The problem with the media is it is afraid. Not of missing out on a hot story, but of losing readers and viewers. Magazines suck because a few years ago, some genius with a focus group discovered that people have shorter attention spans - we need "bitsy" "servicable" "takeaway" items rather than in-depth stories. Articles that used to run 2,000 words now run at 400. With the cute opener and the even cuter kicker, that leaves about 100 words to explain what the hell we are talking about. And don't forget to include plenty of statistics! You know those have to be accurate and relevant because they can be found swimming in the cesspool that is the Internet. This all started before W. took office. Now it's even worse. Television news programs are so afraid that their audience includes the "moral majority" that Katie Couric can't even say the word feminist without apologizing for it (or prefacing it with the term "bra burning" and making it very clear she is not one, which is the same thing). But don't get me started on Katie Couric.

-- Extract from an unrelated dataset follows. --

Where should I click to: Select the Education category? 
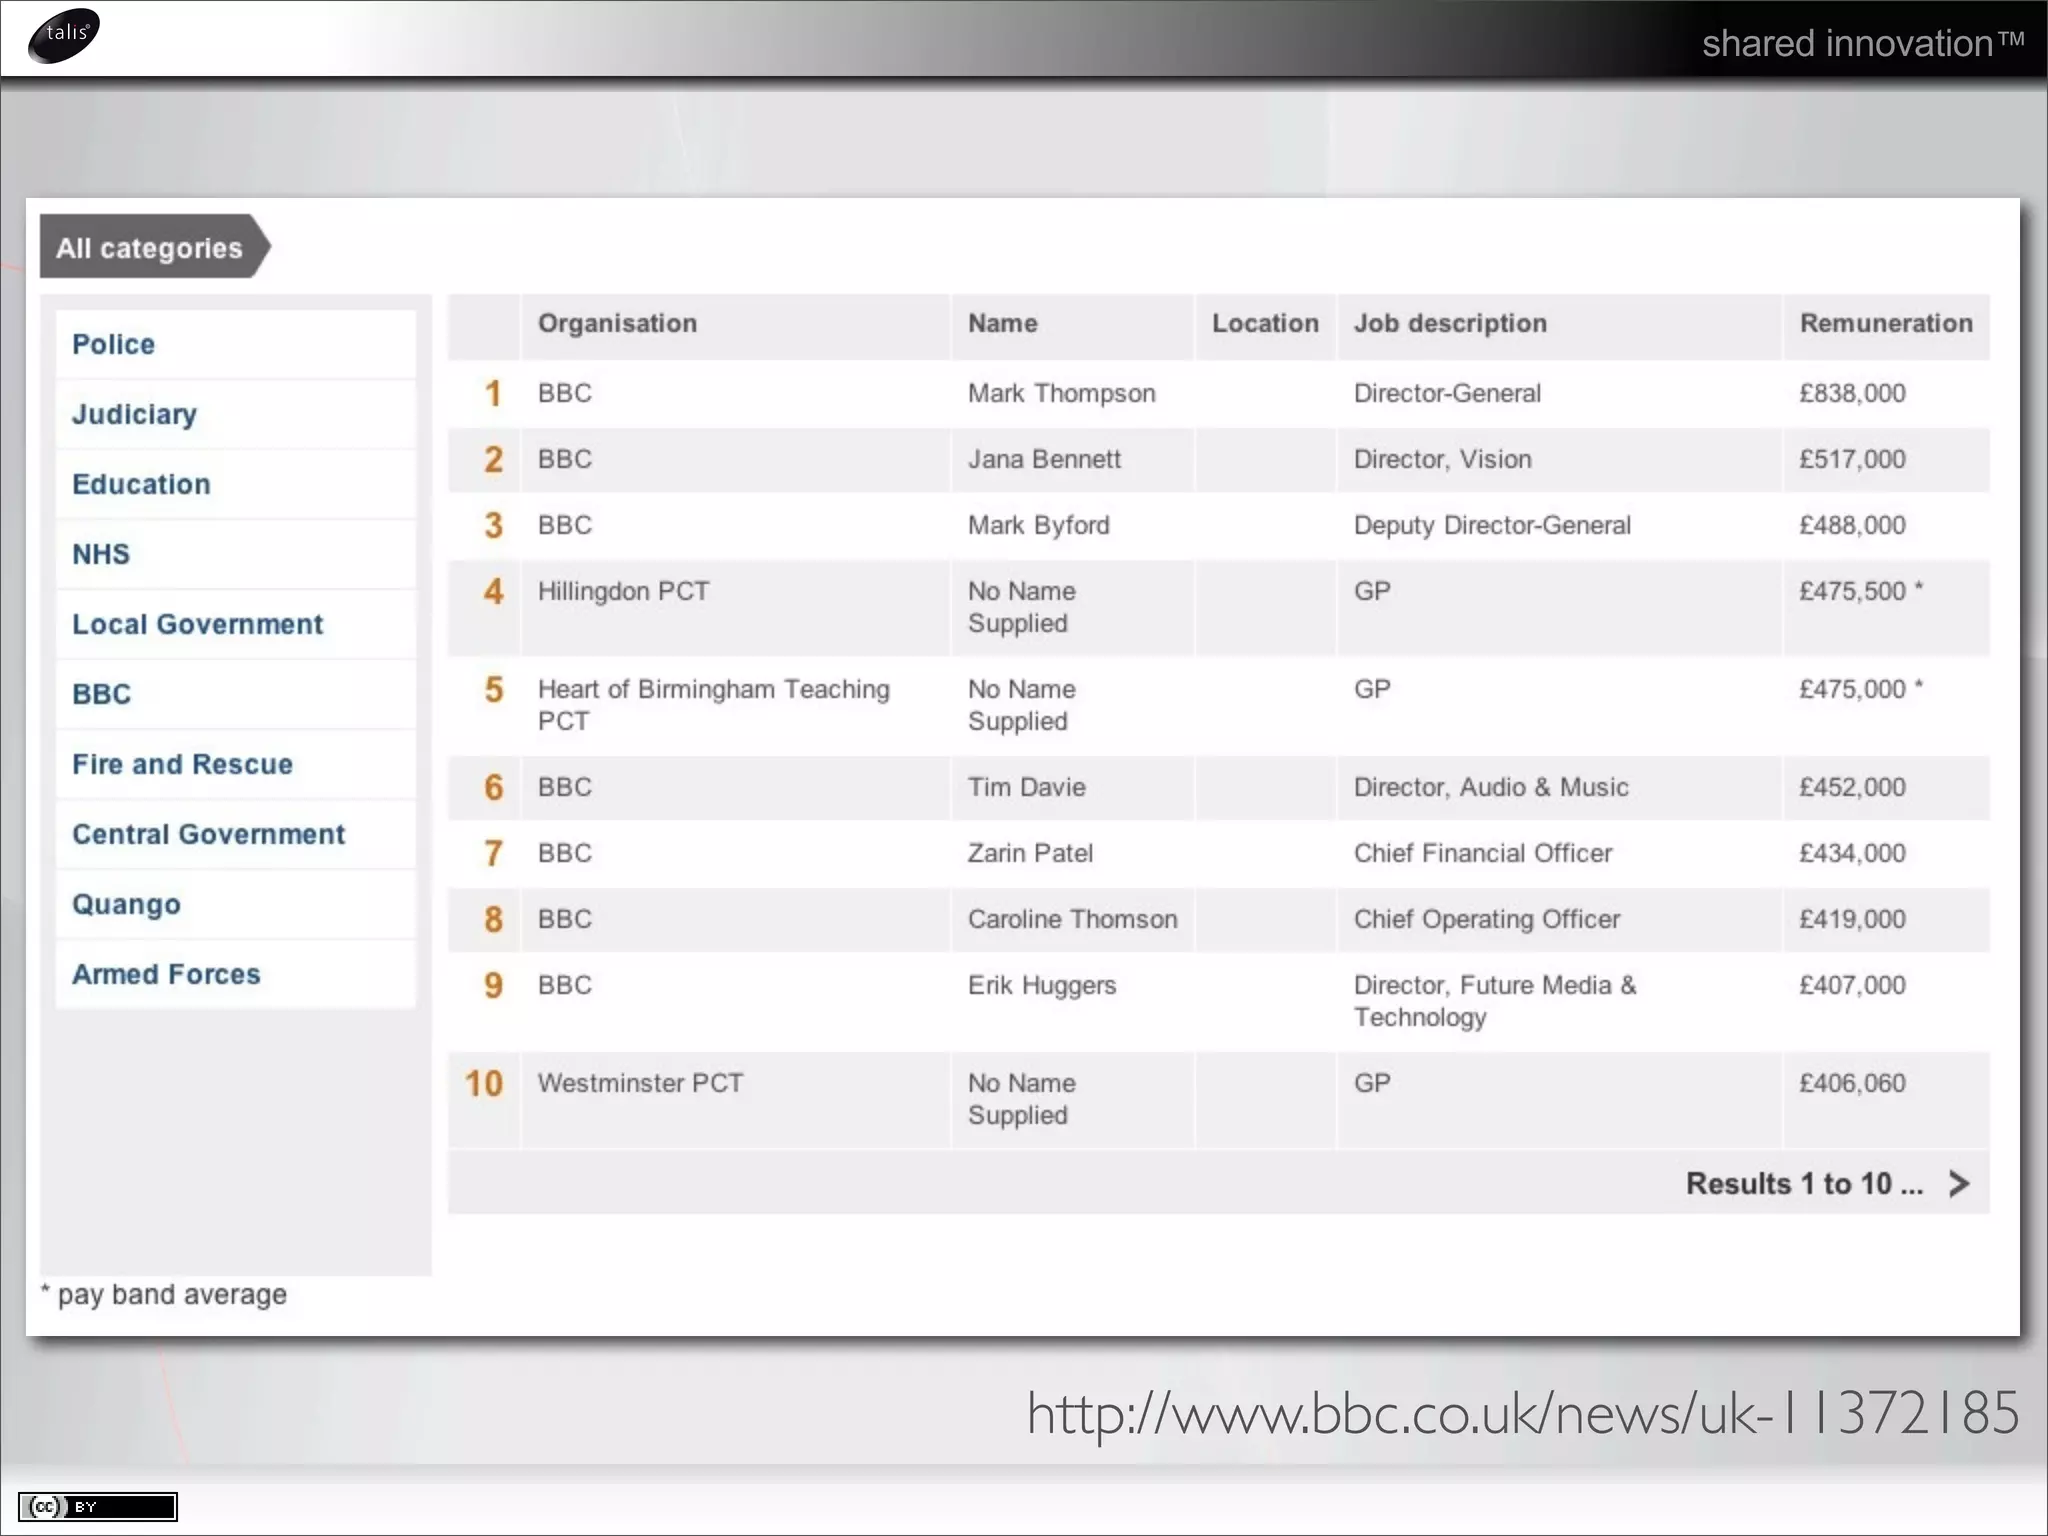(141, 484)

The thing is, the media and the public are being fooled by the idea that people are felling more moral these days. It's bullshit. Frank Rich pointed out that while 22 percent of voters did cite moral or ethical values as a prime concern, the number of voters who did so in 2000 was 35 percent. In 1996 it was 40 percent. That means our country is less concerned about moral values than it was nine years ago - by almost half!
As for magazines, the great hoax there is we made everything shorter and bitsy-er, and now everyone is glued to the Web, reading long, overwritten blogs. Again, I say Oh Well.

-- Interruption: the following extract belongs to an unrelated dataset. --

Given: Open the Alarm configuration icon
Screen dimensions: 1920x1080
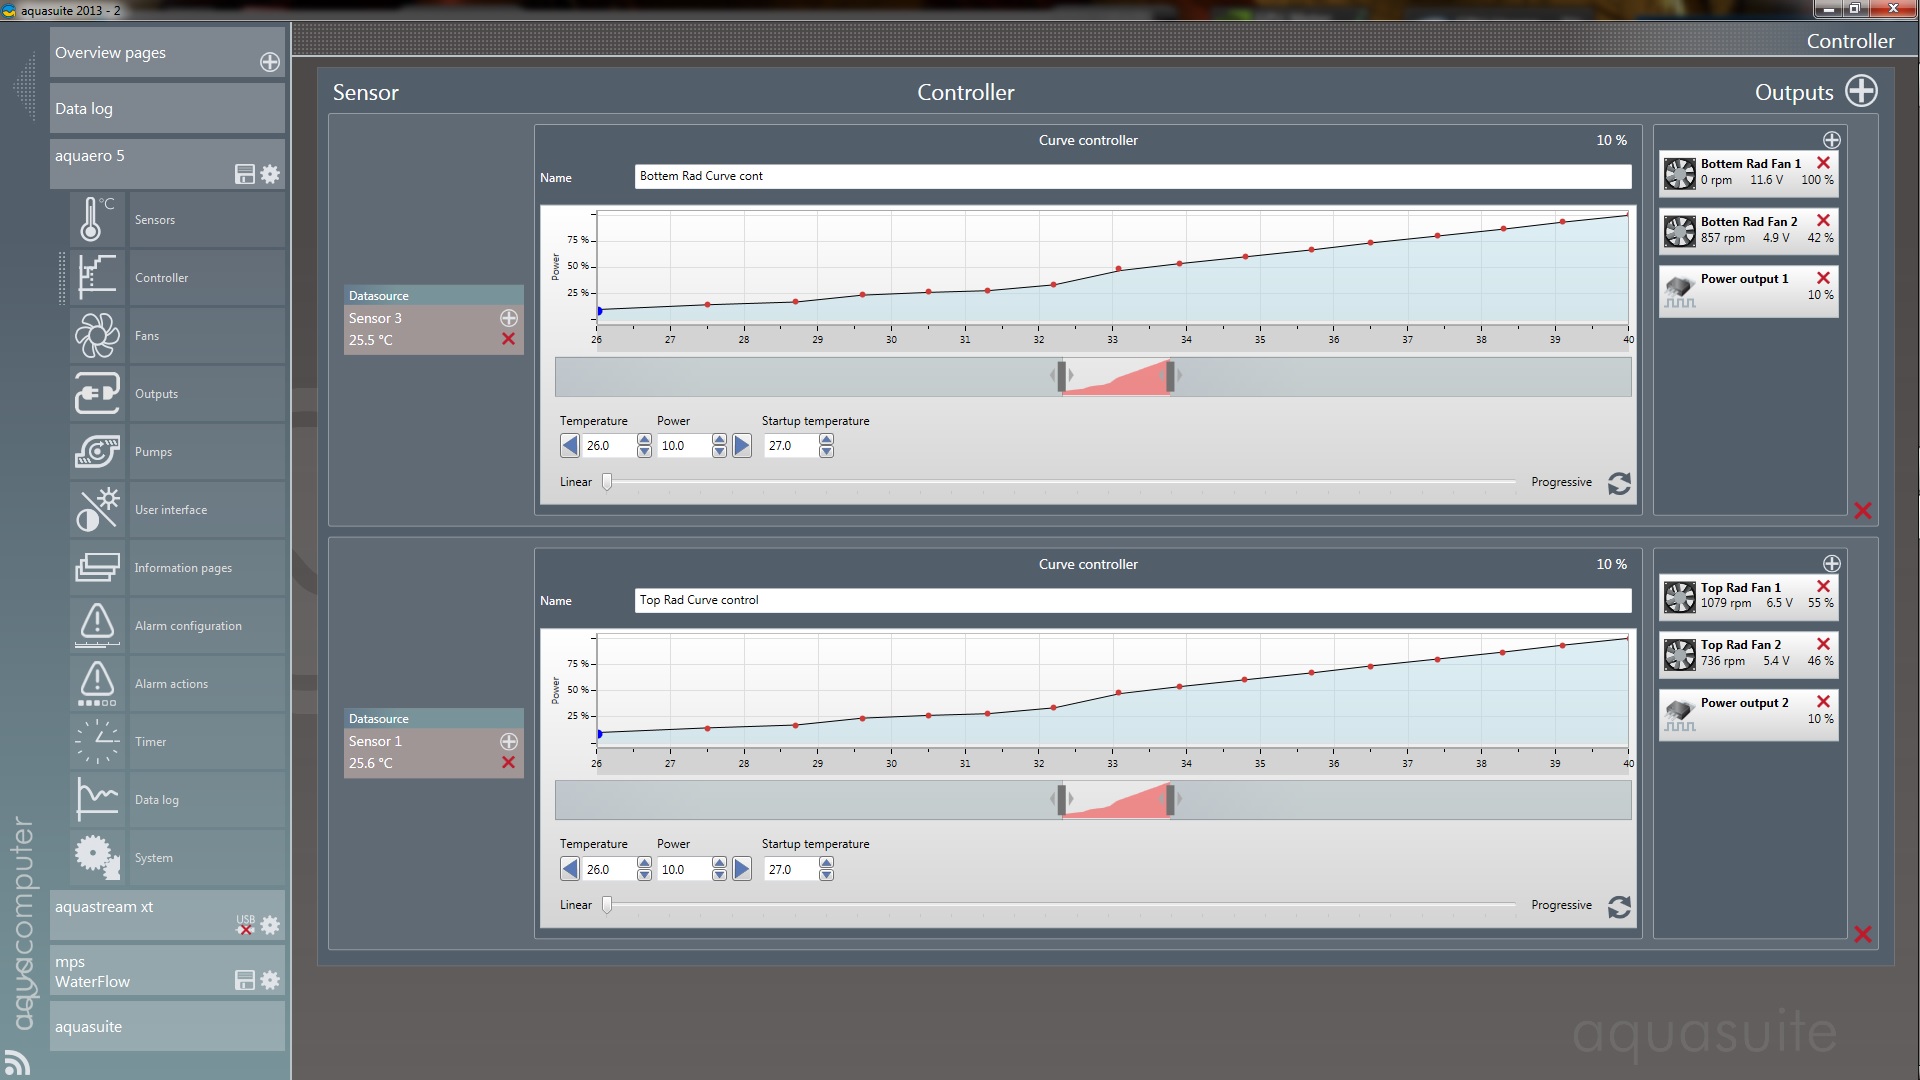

Let's end things with a quote from the archives of our dear if insincere WJC, in our still-going-strong feature, WWWJCD:
The interview with Larry King, Mr. Live! was lousy. I don't like critisizing people, but the level of the chat was sub par. What kind of questions were those? Those are questions you ask some teenage pop tart. “What was your lowest moment in office, what was your highest moment in office, what's your favorite color.” I used to be president. I wrote a 957 page book. What do I get? Obligatory questions. I don't think he prepares his interviews. What did he ask me that viewers didn't know already? It just went from bad to worse and at the end, during the commercial breaks we weren't even talking anymore. Hey if somebody is too lazy to prepare himself and do a REAL interview, there is nothing much I can do. So if you saw the interview and decided not to buy the book, because I was boring, I ask you to give the book a chance. It wasn't my fault.